Records supplied
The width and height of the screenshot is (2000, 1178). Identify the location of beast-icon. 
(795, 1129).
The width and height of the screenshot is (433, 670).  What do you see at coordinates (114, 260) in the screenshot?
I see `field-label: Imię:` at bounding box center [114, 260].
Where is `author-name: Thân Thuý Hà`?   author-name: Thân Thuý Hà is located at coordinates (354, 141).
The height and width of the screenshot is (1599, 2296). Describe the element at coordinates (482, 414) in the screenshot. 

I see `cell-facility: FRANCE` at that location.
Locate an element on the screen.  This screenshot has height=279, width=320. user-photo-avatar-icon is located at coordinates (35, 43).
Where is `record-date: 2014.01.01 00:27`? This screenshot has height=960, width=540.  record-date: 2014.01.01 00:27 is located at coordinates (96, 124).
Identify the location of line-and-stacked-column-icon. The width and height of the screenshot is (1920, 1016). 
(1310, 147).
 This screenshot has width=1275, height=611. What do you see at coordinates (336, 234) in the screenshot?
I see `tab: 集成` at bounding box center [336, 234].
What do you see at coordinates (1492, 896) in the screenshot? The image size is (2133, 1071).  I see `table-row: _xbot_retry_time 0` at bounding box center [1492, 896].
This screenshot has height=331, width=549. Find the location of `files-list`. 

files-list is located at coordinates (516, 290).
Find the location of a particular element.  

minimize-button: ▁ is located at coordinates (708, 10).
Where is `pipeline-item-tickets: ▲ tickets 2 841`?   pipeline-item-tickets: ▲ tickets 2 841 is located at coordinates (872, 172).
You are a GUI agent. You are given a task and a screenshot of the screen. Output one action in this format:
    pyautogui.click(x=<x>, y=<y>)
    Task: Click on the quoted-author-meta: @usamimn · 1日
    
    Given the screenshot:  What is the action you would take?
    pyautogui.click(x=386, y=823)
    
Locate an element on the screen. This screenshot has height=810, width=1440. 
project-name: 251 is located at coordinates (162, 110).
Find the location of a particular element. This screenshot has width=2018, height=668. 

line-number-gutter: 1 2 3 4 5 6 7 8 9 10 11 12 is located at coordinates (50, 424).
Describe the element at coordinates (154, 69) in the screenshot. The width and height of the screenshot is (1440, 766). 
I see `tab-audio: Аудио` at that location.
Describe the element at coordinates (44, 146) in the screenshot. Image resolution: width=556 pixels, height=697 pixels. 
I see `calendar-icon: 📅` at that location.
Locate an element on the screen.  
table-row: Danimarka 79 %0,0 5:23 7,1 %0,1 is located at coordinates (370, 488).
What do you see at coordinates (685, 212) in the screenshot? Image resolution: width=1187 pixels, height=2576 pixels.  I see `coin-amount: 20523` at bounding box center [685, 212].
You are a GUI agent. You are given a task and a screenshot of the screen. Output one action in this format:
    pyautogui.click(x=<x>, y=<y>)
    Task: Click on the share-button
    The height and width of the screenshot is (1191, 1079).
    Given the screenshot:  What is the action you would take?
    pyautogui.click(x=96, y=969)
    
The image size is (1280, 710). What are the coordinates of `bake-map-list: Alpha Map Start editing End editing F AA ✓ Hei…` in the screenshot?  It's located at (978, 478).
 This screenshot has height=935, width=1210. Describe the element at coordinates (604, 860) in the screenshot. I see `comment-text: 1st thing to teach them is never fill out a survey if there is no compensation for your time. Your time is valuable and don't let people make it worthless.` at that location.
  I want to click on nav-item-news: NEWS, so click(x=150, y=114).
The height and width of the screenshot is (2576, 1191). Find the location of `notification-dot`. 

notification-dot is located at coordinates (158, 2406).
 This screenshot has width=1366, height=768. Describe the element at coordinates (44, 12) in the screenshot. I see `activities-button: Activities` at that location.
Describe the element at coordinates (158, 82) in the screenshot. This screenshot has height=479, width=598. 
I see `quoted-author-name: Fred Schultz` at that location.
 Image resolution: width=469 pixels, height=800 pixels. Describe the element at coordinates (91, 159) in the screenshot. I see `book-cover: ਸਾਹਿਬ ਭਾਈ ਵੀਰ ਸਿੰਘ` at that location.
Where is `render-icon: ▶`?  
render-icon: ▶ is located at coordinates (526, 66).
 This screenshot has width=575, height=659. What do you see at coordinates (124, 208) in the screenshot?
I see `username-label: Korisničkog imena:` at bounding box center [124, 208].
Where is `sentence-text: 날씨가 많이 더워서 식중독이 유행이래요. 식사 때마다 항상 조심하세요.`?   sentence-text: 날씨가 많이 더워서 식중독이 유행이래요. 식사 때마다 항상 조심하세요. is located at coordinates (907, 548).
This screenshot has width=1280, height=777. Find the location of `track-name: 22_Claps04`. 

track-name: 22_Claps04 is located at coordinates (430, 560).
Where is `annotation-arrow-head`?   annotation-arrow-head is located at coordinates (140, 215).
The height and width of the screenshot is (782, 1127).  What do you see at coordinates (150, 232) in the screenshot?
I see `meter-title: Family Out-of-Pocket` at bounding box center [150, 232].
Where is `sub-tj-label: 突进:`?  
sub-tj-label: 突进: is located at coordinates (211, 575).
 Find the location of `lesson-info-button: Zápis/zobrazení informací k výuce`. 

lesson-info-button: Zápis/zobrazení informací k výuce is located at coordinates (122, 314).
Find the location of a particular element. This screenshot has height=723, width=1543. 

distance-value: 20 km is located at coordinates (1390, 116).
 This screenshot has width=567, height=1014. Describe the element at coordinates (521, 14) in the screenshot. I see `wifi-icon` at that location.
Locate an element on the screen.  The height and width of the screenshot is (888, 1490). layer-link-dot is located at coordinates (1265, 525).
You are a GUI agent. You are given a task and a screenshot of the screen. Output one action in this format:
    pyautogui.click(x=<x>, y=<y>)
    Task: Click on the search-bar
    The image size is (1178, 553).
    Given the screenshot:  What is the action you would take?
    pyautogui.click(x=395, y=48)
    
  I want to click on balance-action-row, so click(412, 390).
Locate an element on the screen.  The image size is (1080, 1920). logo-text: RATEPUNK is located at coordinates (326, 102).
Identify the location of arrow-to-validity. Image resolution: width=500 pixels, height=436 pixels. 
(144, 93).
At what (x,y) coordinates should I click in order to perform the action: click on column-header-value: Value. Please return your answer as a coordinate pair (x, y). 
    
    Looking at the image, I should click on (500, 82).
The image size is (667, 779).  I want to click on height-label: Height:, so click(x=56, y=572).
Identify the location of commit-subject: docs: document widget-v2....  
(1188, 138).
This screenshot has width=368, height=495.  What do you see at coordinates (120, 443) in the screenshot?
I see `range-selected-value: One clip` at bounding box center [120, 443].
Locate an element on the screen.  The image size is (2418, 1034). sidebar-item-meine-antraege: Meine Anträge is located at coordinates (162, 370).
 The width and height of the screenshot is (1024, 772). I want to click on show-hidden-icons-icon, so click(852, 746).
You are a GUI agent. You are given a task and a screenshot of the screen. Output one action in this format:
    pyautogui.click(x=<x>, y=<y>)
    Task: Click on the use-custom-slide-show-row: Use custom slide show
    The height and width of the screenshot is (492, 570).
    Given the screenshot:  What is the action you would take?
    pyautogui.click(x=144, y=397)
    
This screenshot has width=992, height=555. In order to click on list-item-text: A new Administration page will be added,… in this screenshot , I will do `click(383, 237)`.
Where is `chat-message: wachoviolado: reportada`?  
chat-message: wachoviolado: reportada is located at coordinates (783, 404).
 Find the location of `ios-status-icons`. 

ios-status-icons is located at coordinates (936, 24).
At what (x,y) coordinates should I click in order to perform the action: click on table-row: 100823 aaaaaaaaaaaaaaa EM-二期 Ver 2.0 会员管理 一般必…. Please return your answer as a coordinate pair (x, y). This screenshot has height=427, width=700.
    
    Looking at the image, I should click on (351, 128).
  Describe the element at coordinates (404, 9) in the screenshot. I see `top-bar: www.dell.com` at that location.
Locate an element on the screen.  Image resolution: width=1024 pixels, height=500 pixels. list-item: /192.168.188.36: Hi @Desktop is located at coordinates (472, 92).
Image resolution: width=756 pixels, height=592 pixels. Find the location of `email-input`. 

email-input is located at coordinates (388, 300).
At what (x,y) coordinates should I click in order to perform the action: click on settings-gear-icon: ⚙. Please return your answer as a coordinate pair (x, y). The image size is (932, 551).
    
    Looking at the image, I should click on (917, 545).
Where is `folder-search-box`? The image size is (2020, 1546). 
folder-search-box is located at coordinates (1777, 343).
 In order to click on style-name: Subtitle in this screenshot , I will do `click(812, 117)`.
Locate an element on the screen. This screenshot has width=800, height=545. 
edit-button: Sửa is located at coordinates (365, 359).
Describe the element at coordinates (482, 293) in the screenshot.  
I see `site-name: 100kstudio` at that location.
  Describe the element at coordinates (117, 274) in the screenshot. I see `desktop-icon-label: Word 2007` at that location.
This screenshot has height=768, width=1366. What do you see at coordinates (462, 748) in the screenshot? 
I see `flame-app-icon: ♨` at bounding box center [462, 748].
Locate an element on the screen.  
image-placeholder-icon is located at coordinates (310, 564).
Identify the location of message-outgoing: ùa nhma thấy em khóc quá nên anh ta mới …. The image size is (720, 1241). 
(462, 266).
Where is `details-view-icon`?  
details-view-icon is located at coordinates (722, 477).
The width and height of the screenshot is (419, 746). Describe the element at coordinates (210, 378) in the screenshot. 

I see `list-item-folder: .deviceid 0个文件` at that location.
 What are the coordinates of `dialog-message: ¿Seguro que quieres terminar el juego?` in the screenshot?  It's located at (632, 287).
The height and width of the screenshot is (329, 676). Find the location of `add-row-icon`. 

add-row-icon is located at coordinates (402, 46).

Work instruction
Write out the records from the line with "on column-header-value: Value." up to and including the line with "coordinates (472, 92).", copying them exactly.

Final answer
At what (x,y) coordinates should I click in order to perform the action: click on column-header-value: Value. Please return your answer as a coordinate pair (x, y). 
    
    Looking at the image, I should click on (500, 82).
The image size is (667, 779).  I want to click on height-label: Height:, so click(x=56, y=572).
Identify the location of commit-subject: docs: document widget-v2....  
(1188, 138).
This screenshot has width=368, height=495.  What do you see at coordinates (120, 443) in the screenshot?
I see `range-selected-value: One clip` at bounding box center [120, 443].
Locate an element on the screen.  The image size is (2418, 1034). sidebar-item-meine-antraege: Meine Anträge is located at coordinates (162, 370).
 The width and height of the screenshot is (1024, 772). I want to click on show-hidden-icons-icon, so click(852, 746).
You are a GUI agent. You are given a task and a screenshot of the screen. Output one action in this format:
    pyautogui.click(x=<x>, y=<y>)
    Task: Click on the use-custom-slide-show-row: Use custom slide show
    The height and width of the screenshot is (492, 570).
    Given the screenshot:  What is the action you would take?
    pyautogui.click(x=144, y=397)
    
This screenshot has width=992, height=555. In order to click on list-item-text: A new Administration page will be added,… in this screenshot , I will do `click(383, 237)`.
Where is `chat-message: wachoviolado: reportada`?  
chat-message: wachoviolado: reportada is located at coordinates (783, 404).
 Find the location of `ios-status-icons`. 

ios-status-icons is located at coordinates (936, 24).
At what (x,y) coordinates should I click in order to perform the action: click on table-row: 100823 aaaaaaaaaaaaaaa EM-二期 Ver 2.0 会员管理 一般必…. Please return your answer as a coordinate pair (x, y). This screenshot has height=427, width=700.
    
    Looking at the image, I should click on (351, 128).
  Describe the element at coordinates (404, 9) in the screenshot. I see `top-bar: www.dell.com` at that location.
Locate an element on the screen.  Image resolution: width=1024 pixels, height=500 pixels. list-item: /192.168.188.36: Hi @Desktop is located at coordinates (472, 92).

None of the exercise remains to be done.